[Saved data entries]
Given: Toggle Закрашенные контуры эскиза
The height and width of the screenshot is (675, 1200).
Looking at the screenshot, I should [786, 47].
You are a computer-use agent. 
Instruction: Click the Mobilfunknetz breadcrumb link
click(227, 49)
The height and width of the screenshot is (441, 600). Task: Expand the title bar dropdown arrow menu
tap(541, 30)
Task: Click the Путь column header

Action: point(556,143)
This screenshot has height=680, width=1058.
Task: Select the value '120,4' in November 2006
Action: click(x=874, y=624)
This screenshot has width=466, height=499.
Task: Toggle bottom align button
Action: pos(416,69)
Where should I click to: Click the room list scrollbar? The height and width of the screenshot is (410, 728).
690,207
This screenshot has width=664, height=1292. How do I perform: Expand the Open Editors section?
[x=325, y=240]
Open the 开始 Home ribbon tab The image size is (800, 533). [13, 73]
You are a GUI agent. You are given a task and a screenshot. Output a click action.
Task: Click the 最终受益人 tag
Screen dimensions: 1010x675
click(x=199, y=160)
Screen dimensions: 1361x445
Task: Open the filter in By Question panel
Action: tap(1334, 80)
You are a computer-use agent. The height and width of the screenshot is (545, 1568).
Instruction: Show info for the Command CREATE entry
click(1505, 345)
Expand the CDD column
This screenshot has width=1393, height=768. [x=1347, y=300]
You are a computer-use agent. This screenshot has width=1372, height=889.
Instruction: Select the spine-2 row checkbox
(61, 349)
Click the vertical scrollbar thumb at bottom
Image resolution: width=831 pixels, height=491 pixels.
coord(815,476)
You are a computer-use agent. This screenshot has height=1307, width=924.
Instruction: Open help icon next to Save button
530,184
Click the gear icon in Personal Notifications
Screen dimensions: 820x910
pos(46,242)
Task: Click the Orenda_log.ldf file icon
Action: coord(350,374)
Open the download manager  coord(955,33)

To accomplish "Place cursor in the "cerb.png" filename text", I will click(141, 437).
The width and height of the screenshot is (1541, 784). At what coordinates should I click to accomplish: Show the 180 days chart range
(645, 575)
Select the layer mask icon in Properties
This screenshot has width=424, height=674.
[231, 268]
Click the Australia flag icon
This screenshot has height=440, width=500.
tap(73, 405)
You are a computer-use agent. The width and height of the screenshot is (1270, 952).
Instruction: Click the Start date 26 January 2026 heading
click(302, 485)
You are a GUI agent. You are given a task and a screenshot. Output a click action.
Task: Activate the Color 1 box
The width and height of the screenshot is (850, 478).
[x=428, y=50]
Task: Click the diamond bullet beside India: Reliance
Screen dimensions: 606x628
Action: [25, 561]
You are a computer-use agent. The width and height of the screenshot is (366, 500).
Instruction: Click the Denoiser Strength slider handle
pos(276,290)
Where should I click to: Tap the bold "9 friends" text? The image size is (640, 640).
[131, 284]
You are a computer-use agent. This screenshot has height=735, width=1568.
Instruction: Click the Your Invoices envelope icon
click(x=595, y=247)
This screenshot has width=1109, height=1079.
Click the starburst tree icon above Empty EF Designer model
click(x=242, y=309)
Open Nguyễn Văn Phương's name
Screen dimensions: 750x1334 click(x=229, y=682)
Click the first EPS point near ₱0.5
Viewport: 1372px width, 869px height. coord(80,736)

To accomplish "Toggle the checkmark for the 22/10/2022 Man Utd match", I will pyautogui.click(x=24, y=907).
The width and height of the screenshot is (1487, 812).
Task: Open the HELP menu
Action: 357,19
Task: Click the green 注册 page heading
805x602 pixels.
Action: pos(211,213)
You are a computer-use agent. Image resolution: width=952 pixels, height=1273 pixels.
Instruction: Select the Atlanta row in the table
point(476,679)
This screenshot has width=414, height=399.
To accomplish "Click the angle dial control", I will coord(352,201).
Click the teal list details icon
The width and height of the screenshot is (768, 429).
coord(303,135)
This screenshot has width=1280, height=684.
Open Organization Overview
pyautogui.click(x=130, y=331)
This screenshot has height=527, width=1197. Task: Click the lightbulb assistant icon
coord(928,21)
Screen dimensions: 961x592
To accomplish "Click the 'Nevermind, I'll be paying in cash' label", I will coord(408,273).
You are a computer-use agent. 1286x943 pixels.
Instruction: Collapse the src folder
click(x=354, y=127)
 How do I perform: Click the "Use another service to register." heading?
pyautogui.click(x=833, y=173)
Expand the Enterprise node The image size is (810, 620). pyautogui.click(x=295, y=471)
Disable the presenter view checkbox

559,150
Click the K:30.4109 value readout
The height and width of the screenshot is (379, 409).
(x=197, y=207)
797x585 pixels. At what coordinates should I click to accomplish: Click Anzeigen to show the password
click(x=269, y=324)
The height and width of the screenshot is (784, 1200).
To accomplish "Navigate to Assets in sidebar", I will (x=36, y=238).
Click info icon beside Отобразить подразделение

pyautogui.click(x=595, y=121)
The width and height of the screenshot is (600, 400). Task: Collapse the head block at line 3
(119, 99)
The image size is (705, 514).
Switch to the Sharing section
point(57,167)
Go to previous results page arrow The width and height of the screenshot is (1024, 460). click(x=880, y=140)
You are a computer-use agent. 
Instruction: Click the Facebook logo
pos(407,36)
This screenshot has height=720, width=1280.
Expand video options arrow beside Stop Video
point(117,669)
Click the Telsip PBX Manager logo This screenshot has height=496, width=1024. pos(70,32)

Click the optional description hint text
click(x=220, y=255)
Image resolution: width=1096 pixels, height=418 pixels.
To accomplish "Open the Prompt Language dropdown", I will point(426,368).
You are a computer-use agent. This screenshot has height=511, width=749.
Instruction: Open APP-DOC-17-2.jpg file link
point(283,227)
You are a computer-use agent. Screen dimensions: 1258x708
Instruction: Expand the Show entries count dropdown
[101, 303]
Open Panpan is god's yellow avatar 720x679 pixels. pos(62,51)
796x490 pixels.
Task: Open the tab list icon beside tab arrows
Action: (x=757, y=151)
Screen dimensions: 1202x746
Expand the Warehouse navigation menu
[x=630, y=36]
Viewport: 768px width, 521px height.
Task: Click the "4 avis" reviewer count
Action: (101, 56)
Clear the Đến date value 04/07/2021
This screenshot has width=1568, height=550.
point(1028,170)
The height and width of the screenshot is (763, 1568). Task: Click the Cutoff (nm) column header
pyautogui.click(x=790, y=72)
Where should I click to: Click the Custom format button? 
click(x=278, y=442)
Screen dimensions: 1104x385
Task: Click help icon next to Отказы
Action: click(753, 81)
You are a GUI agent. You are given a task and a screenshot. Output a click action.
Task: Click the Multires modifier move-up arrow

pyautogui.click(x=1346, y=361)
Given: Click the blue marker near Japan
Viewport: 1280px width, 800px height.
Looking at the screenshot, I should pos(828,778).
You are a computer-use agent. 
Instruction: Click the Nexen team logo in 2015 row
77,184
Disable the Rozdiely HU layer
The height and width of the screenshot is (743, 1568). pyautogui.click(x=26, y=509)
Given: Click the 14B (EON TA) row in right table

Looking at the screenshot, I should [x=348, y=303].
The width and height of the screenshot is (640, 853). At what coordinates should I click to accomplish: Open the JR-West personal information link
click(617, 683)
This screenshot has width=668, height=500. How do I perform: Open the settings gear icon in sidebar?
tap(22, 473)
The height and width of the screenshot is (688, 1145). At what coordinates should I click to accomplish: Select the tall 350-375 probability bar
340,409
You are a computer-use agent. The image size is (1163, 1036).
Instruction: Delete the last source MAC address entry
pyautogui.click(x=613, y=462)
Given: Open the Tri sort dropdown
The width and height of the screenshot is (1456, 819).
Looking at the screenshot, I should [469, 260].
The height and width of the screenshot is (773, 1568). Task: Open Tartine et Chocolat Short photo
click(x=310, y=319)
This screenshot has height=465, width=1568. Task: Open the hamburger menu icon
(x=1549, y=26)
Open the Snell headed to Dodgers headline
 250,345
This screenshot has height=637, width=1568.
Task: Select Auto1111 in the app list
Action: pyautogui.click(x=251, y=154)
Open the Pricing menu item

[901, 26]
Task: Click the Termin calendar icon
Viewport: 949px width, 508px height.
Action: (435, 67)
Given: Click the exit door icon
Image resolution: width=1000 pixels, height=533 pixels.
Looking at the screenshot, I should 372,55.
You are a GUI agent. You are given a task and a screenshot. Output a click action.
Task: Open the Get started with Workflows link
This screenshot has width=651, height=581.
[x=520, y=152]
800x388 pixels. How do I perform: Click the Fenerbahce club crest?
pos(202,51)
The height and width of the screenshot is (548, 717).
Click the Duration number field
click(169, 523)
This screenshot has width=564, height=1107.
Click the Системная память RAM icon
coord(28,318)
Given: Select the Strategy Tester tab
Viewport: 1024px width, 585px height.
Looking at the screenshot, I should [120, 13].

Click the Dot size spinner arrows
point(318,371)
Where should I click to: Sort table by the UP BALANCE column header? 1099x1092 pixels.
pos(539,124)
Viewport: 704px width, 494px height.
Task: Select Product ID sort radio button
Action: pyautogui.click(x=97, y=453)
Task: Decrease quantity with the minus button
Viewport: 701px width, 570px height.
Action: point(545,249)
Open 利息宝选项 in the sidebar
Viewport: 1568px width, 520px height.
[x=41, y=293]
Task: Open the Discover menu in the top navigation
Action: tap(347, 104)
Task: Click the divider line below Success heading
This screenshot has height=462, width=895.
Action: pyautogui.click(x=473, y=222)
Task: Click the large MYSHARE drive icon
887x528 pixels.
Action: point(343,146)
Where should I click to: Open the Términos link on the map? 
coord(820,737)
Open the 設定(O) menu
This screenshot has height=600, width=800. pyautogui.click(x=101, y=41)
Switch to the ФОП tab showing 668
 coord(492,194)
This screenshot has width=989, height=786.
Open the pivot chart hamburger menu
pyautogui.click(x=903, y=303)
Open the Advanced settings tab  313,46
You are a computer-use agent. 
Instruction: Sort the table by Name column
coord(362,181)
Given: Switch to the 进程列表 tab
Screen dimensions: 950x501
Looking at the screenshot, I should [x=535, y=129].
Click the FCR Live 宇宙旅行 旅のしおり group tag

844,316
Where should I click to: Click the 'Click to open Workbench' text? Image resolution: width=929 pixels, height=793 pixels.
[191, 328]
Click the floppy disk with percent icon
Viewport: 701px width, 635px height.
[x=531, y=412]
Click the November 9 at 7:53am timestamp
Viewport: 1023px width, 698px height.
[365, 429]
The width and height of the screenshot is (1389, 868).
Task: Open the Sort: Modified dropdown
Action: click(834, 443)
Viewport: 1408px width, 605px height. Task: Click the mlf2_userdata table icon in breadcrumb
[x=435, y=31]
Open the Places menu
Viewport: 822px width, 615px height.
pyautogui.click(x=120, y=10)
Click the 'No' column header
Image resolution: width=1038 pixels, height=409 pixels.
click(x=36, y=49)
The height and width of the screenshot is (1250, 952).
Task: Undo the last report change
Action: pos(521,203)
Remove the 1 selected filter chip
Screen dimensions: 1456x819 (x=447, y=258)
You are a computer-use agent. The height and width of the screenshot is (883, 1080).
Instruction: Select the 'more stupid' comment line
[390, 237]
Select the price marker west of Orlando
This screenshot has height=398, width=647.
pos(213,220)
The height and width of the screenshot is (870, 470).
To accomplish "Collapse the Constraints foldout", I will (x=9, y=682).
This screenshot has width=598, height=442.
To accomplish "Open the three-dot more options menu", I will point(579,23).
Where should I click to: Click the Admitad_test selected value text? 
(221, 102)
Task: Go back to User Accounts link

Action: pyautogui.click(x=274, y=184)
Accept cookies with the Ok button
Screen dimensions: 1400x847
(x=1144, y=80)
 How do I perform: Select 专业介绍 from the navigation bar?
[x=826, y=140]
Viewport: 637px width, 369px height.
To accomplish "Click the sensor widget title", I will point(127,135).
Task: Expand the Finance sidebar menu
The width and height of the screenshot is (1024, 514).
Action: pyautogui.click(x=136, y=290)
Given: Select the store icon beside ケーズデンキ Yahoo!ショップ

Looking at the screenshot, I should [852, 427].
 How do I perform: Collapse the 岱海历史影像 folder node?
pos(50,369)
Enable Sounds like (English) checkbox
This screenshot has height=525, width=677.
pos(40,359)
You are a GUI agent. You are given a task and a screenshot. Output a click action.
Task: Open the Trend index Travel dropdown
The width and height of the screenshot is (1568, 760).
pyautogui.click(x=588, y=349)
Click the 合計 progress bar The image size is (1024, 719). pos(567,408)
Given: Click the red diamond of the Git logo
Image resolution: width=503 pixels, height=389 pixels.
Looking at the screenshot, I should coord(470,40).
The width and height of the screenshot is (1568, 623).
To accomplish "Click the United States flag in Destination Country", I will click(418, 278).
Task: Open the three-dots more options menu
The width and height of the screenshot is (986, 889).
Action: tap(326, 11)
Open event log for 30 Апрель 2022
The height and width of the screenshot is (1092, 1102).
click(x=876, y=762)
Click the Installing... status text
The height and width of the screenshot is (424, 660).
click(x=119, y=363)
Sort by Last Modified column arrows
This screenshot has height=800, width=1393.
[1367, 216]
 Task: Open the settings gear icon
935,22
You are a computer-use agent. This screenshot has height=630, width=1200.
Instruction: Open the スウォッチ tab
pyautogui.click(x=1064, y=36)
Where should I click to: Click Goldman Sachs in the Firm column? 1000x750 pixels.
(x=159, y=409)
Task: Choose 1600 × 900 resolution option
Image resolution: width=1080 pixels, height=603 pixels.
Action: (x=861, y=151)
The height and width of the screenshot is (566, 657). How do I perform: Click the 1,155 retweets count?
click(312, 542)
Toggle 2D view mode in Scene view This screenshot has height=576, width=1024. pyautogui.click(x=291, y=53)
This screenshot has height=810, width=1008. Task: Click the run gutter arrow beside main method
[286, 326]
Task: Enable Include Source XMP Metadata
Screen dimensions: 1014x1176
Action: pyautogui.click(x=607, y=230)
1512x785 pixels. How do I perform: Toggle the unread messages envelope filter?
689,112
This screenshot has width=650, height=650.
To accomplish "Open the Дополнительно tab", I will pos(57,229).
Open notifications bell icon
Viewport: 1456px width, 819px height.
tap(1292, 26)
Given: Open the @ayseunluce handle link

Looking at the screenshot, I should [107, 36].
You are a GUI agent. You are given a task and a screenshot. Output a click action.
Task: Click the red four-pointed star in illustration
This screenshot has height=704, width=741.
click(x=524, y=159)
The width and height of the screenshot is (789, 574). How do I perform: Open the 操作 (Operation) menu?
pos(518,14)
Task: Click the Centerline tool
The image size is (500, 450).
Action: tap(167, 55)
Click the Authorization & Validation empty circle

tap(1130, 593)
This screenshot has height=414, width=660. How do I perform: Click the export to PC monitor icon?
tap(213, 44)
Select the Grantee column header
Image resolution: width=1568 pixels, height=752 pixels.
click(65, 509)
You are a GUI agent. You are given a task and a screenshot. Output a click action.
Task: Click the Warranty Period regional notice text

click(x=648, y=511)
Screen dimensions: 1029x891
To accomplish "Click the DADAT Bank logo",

What the task asks - Every line above from the line with "Click the Dot size spinner arrows" to the line with "Task: Decrease quantity with the minus button" is wanted, ends included; write them out exactly and add no other line.

Expected answer -
Click the Dot size spinner arrows
point(318,371)
Where should I click to: Sort table by the UP BALANCE column header? 1099x1092 pixels.
pos(539,124)
Viewport: 704px width, 494px height.
Task: Select Product ID sort radio button
Action: pyautogui.click(x=97, y=453)
Task: Decrease quantity with the minus button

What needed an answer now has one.